Mail order pharmacies are owned by the giant pharmacy benefit managers (PBMs), like CVS Caremark, Medco Health Solutions, Inc., and Express Scripts, Inc., hired by health plans to administer drug benefits and negotiate prices. With the authority to set prices for themselves and their retail pharmacy competitors, PBMs routinely stack the deck in favor of their mail order providers and against community pharmacies. It's common for PBMs to charge a plan sponsor a much higher amount than it would a community pharmacy for dispensing the same prescription—pocketing the difference and passing those higher costs on to health plan sponsors and, ultimately, patients without disclosing them.

To ensure these problems aren't exacerbated by the Congressional health care reform legislative efforts, NCPA is urging that any "public option" health insurance plan be administered by a more transparent and accountable model, such as the pharmacy benefit administrator (PBA) under Medicaid.

To conduct the poll, NCPA officials sent an eight-question survey to pharmacies to display on store counters for patients to complete on a voluntary basis. The survey included an option for respondents to submit brief comments about their experiences. Below are a few examples indicating the survey struck a chord with patients:

Patient #1: "I feel I should have a choice as to where to pick up my meds. Also my meds change quite frequently and mail order doesn't take that into account."

Patient #2: "Multiple times during the year we have not gotten our medications on time.
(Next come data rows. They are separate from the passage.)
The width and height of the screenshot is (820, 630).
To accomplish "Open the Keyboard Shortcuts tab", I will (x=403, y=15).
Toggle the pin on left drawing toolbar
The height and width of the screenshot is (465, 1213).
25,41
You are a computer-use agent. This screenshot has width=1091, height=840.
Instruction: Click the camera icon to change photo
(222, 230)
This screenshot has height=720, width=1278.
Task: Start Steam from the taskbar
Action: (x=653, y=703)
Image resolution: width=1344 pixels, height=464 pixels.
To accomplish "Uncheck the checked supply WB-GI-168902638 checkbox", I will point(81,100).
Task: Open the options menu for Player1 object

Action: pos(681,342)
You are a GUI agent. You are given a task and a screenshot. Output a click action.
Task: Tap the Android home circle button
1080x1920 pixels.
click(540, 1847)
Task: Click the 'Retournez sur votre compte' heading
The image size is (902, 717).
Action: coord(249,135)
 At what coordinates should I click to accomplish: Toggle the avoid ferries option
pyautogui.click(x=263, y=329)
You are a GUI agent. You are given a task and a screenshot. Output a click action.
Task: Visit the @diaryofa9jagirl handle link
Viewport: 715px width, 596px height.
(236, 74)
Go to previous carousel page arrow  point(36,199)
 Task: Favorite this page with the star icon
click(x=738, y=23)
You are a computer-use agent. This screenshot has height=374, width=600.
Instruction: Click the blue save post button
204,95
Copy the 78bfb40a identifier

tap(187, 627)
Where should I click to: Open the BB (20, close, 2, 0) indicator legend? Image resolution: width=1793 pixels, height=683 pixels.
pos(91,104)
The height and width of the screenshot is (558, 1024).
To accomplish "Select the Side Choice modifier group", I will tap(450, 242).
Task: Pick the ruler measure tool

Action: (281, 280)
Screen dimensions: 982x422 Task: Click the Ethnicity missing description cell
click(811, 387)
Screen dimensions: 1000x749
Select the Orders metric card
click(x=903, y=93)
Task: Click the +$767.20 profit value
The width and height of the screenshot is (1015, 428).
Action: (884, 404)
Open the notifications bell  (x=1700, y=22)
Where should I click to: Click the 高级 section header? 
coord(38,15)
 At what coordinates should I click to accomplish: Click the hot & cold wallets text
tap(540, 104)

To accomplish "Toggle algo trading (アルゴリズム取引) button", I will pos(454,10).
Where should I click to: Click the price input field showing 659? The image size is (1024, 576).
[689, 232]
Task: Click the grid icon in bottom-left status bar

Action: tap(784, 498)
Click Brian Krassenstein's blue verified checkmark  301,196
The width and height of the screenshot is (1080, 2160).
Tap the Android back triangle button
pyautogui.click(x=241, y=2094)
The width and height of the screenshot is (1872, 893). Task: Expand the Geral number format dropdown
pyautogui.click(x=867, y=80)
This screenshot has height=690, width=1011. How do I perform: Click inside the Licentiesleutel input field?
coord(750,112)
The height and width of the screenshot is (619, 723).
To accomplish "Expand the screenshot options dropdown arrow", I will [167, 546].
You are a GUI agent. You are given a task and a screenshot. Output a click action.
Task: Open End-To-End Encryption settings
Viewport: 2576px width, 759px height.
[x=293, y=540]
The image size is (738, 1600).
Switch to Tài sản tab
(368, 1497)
We should not worry when we are going to get our life saving medications."

Patient #3: "The medications that would be mailed must be kept cool. I'm not home often and it would be a major inconvenience to return home just to get medications from outside into the fridge."

Patient #4: "Medicine always seems to be changed from what my doctor wrote."

Patient #5: "My brother gets his meds through the mail and they just leave them outside—Do not knock or ring the doorbell—and two times they said they delivered them—We did not get them."

Patient #6: "I recently received another patient's prescriptions, which I do not take. Still haven't been picked up, but the co-pay was charged to me."

Patient #7: "My insulin has come with chunks of frozen ice floating in the vial—plus in a plastic bag with no support—it is a wonder they did not break. I had to pay for medicine out of pocket... These are just a few of the things they have done. Mail order should not be mandatory, we should have a choice."

Patient #8: "I have had these medicines delivered and they went to the wrong address and then were opened. Not only would I not take it then due to being opened, my neighbor saw what meds I was taking!"

The National Community Pharmacists Association, founded in 1898, represents the nation's community pharmacists, including the owners of more than 23,000 pharmacies. The nation's independent pharmacies, independent pharmacy franchises, and independent chains dispense nearly half of the nation's retail prescription medicines.